Exercise requirements:
Only the lines from the one that contains "Click the Bitcoin BTC icon" through the last line of the data below should be duplicated, exactly and without pictures.
──────────────────────────────
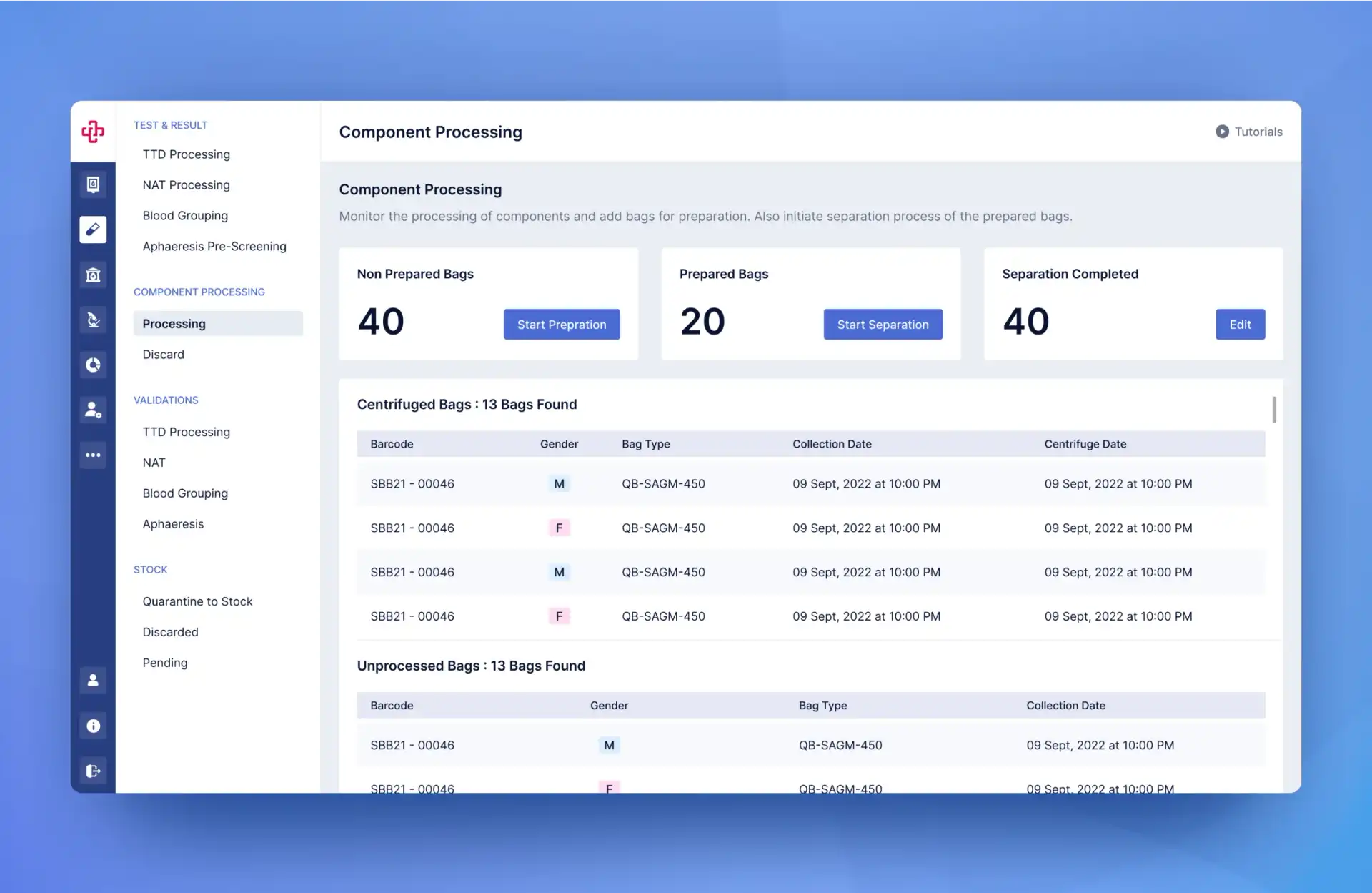Select Discard under Component Processing
This screenshot has width=1372, height=893.
click(163, 353)
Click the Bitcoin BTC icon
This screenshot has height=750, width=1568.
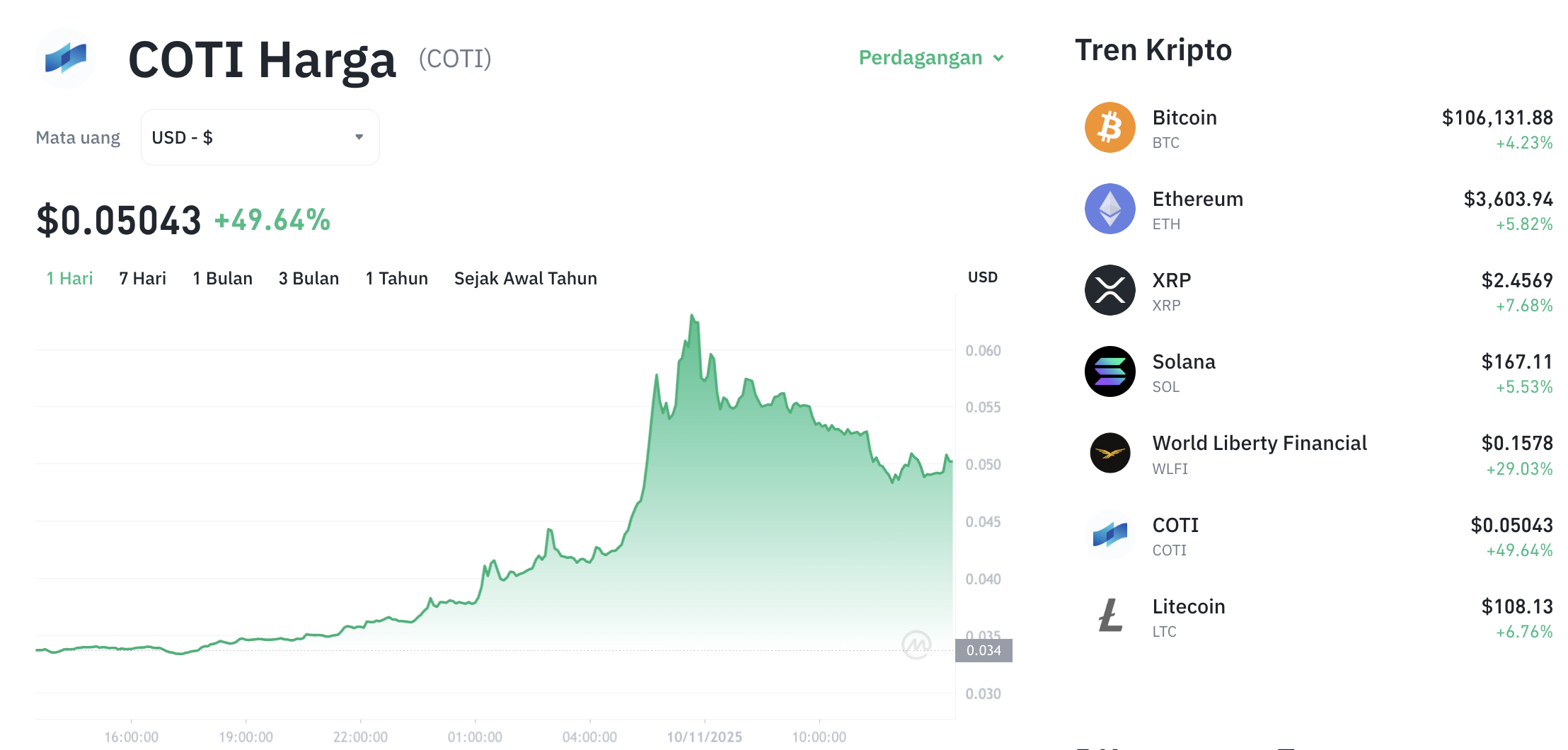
──────────────────────────────
Finished task:
Click the Bitcoin BTC icon
This screenshot has height=750, width=1568.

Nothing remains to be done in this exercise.